### Task prompt
Swap every instance of "GUI agent" in the lines below for "interface agent", and keep everything else unchanged.

(Stored data entries)
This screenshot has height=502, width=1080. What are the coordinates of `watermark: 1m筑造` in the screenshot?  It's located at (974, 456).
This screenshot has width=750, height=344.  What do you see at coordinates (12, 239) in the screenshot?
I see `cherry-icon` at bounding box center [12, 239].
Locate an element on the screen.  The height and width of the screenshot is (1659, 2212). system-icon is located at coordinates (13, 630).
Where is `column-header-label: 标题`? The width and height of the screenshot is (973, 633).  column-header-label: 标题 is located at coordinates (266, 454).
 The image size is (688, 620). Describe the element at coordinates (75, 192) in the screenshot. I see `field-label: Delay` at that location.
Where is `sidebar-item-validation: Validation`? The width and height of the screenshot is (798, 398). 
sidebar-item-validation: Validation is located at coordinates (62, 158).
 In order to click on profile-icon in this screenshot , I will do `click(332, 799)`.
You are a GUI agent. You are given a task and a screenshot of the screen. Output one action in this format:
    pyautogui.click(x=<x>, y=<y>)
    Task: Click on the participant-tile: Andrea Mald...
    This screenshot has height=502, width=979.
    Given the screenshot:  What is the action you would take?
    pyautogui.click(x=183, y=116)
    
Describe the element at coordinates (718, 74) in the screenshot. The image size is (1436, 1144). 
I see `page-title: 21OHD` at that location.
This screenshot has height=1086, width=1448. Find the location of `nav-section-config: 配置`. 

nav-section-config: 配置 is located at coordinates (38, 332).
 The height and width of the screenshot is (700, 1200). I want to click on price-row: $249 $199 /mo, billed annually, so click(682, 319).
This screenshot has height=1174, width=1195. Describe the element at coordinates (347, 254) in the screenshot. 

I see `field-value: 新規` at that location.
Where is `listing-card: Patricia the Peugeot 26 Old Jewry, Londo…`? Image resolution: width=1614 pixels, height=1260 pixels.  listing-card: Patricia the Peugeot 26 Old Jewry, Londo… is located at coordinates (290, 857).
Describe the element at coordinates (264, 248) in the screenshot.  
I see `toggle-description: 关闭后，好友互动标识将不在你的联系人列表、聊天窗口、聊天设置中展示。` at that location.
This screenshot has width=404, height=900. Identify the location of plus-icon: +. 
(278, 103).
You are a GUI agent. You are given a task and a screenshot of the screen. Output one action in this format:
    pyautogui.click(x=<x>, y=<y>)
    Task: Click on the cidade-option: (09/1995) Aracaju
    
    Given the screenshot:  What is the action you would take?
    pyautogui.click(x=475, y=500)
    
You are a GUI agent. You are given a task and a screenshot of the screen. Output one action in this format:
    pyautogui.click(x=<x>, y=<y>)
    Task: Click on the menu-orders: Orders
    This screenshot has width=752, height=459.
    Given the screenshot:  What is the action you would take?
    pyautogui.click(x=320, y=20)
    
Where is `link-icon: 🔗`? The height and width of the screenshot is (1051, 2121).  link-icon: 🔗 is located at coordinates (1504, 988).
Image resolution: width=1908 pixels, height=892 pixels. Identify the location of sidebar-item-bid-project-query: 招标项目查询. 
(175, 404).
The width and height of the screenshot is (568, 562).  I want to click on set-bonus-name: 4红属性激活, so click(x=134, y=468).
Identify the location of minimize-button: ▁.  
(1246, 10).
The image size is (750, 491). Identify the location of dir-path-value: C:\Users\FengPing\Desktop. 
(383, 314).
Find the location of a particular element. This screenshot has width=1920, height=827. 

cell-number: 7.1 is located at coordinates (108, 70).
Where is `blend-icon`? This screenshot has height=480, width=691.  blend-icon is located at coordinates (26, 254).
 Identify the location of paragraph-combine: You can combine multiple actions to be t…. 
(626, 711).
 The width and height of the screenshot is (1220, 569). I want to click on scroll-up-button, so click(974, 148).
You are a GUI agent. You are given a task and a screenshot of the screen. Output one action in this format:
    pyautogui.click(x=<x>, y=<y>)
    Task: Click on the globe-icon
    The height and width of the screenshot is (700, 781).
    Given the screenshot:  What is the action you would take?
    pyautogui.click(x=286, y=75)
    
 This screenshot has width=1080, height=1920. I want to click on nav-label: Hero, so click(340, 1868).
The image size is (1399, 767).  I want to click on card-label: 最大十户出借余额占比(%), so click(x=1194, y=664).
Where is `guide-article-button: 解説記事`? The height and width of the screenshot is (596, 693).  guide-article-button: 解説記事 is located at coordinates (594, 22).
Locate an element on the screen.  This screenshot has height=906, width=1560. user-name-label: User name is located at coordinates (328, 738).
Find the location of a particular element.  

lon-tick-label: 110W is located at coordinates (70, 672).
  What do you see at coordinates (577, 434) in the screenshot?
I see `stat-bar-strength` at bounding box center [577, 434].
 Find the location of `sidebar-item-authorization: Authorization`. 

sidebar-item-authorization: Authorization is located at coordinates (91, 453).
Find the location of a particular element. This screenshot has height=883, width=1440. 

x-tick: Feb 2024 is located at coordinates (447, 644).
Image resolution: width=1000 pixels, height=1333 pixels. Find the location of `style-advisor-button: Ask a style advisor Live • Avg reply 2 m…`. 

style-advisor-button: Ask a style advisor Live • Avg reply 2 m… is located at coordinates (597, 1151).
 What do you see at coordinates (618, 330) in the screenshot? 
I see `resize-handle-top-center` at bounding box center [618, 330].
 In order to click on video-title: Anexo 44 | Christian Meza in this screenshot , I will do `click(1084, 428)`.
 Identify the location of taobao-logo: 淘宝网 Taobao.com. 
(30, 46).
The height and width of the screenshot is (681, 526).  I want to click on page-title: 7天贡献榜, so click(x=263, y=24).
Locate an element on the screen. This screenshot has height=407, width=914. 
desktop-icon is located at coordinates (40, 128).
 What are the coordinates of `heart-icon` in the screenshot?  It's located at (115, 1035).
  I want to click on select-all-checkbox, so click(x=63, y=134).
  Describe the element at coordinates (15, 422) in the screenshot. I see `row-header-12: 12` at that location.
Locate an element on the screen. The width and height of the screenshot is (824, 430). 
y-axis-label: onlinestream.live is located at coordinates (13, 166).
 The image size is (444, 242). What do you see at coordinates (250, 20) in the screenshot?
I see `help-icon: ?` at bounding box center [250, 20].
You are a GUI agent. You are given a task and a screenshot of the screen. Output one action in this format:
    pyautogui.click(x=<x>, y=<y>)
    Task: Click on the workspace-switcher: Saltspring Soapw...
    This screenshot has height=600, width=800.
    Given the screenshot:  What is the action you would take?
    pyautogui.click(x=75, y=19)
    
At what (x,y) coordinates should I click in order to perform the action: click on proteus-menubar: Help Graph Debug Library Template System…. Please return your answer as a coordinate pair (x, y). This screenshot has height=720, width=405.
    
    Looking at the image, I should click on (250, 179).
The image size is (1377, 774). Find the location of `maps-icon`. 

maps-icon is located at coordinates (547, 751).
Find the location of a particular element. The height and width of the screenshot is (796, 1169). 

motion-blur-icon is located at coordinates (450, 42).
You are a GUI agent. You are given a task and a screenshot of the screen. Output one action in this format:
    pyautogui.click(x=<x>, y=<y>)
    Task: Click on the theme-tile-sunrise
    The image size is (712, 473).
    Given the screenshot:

### Output
This screenshot has height=502, width=1080. What are the coordinates of `watermark: 1m筑造` in the screenshot?  It's located at (974, 456).
This screenshot has width=750, height=344.  What do you see at coordinates (12, 239) in the screenshot?
I see `cherry-icon` at bounding box center [12, 239].
Locate an element on the screen.  The height and width of the screenshot is (1659, 2212). system-icon is located at coordinates (13, 630).
Where is `column-header-label: 标题`? The width and height of the screenshot is (973, 633).  column-header-label: 标题 is located at coordinates (266, 454).
 The image size is (688, 620). Describe the element at coordinates (75, 192) in the screenshot. I see `field-label: Delay` at that location.
Where is `sidebar-item-validation: Validation`? The width and height of the screenshot is (798, 398). 
sidebar-item-validation: Validation is located at coordinates (62, 158).
 In order to click on profile-icon in this screenshot , I will do `click(332, 799)`.
You are a interface agent. You are given a task and a screenshot of the screen. Output one action in this format:
    pyautogui.click(x=<x>, y=<y>)
    Task: Click on the participant-tile: Andrea Mald...
    This screenshot has height=502, width=979.
    Given the screenshot:  What is the action you would take?
    pyautogui.click(x=183, y=116)
    
Describe the element at coordinates (718, 74) in the screenshot. The image size is (1436, 1144). 
I see `page-title: 21OHD` at that location.
This screenshot has height=1086, width=1448. Find the location of `nav-section-config: 配置`. 

nav-section-config: 配置 is located at coordinates (38, 332).
 The height and width of the screenshot is (700, 1200). I want to click on price-row: $249 $199 /mo, billed annually, so click(682, 319).
This screenshot has height=1174, width=1195. Describe the element at coordinates (347, 254) in the screenshot. 

I see `field-value: 新規` at that location.
Where is `listing-card: Patricia the Peugeot 26 Old Jewry, Londo…`? Image resolution: width=1614 pixels, height=1260 pixels.  listing-card: Patricia the Peugeot 26 Old Jewry, Londo… is located at coordinates (290, 857).
Describe the element at coordinates (264, 248) in the screenshot.  
I see `toggle-description: 关闭后，好友互动标识将不在你的联系人列表、聊天窗口、聊天设置中展示。` at that location.
This screenshot has width=404, height=900. Identify the location of plus-icon: +. 
(278, 103).
You are a interface agent. You are given a task and a screenshot of the screen. Output one action in this format:
    pyautogui.click(x=<x>, y=<y>)
    Task: Click on the cidade-option: (09/1995) Aracaju
    
    Given the screenshot:  What is the action you would take?
    pyautogui.click(x=475, y=500)
    
You are a interface agent. You are given a task and a screenshot of the screen. Output one action in this format:
    pyautogui.click(x=<x>, y=<y>)
    Task: Click on the menu-orders: Orders
    This screenshot has width=752, height=459.
    Given the screenshot:  What is the action you would take?
    pyautogui.click(x=320, y=20)
    
Where is `link-icon: 🔗`? The height and width of the screenshot is (1051, 2121).  link-icon: 🔗 is located at coordinates (1504, 988).
Image resolution: width=1908 pixels, height=892 pixels. Identify the location of sidebar-item-bid-project-query: 招标项目查询. 
(175, 404).
The width and height of the screenshot is (568, 562).  I want to click on set-bonus-name: 4红属性激活, so click(x=134, y=468).
Identify the location of minimize-button: ▁.  
(1246, 10).
The image size is (750, 491). Identify the location of dir-path-value: C:\Users\FengPing\Desktop. 
(383, 314).
Find the location of a particular element. This screenshot has width=1920, height=827. 

cell-number: 7.1 is located at coordinates (108, 70).
Where is `blend-icon`? This screenshot has height=480, width=691.  blend-icon is located at coordinates (26, 254).
 Identify the location of paragraph-combine: You can combine multiple actions to be t…. 
(626, 711).
 The width and height of the screenshot is (1220, 569). I want to click on scroll-up-button, so click(974, 148).
You are a interface agent. You are given a task and a screenshot of the screen. Output one action in this format:
    pyautogui.click(x=<x>, y=<y>)
    Task: Click on the globe-icon
    The height and width of the screenshot is (700, 781).
    Given the screenshot:  What is the action you would take?
    pyautogui.click(x=286, y=75)
    
 This screenshot has width=1080, height=1920. I want to click on nav-label: Hero, so click(340, 1868).
The image size is (1399, 767).  I want to click on card-label: 最大十户出借余额占比(%), so click(x=1194, y=664).
Where is `guide-article-button: 解説記事`? The height and width of the screenshot is (596, 693).  guide-article-button: 解説記事 is located at coordinates (594, 22).
Locate an element on the screen.  This screenshot has height=906, width=1560. user-name-label: User name is located at coordinates (328, 738).
Find the location of a particular element.  

lon-tick-label: 110W is located at coordinates (70, 672).
  What do you see at coordinates (577, 434) in the screenshot?
I see `stat-bar-strength` at bounding box center [577, 434].
 Find the location of `sidebar-item-authorization: Authorization`. 

sidebar-item-authorization: Authorization is located at coordinates (91, 453).
Find the location of a particular element. This screenshot has height=883, width=1440. 

x-tick: Feb 2024 is located at coordinates (447, 644).
Image resolution: width=1000 pixels, height=1333 pixels. Find the location of `style-advisor-button: Ask a style advisor Live • Avg reply 2 m…`. 

style-advisor-button: Ask a style advisor Live • Avg reply 2 m… is located at coordinates (597, 1151).
 What do you see at coordinates (618, 330) in the screenshot? 
I see `resize-handle-top-center` at bounding box center [618, 330].
 In order to click on video-title: Anexo 44 | Christian Meza in this screenshot , I will do `click(1084, 428)`.
 Identify the location of taobao-logo: 淘宝网 Taobao.com. 
(30, 46).
The height and width of the screenshot is (681, 526).  I want to click on page-title: 7天贡献榜, so click(x=263, y=24).
Locate an element on the screen. This screenshot has height=407, width=914. 
desktop-icon is located at coordinates (40, 128).
 What are the coordinates of `heart-icon` in the screenshot?  It's located at (115, 1035).
  I want to click on select-all-checkbox, so click(x=63, y=134).
  Describe the element at coordinates (15, 422) in the screenshot. I see `row-header-12: 12` at that location.
Locate an element on the screen. The width and height of the screenshot is (824, 430). 
y-axis-label: onlinestream.live is located at coordinates (13, 166).
 The image size is (444, 242). What do you see at coordinates (250, 20) in the screenshot?
I see `help-icon: ?` at bounding box center [250, 20].
You are a interface agent. You are given a task and a screenshot of the screen. Output one action in this format:
    pyautogui.click(x=<x>, y=<y>)
    Task: Click on the workspace-switcher: Saltspring Soapw...
    This screenshot has height=600, width=800.
    Given the screenshot:  What is the action you would take?
    pyautogui.click(x=75, y=19)
    
At what (x,y) coordinates should I click in order to perform the action: click on proteus-menubar: Help Graph Debug Library Template System…. Please return your answer as a coordinate pair (x, y). This screenshot has height=720, width=405.
    
    Looking at the image, I should click on (250, 179).
The image size is (1377, 774). Find the location of `maps-icon`. 

maps-icon is located at coordinates (547, 751).
Find the location of a particular element. The height and width of the screenshot is (796, 1169). 

motion-blur-icon is located at coordinates (450, 42).
You are a interface agent. You are given a task and a screenshot of the screen. Output one action in this format:
    pyautogui.click(x=<x>, y=<y>)
    Task: Click on the theme-tile-sunrise
    The image size is (712, 473).
    Given the screenshot:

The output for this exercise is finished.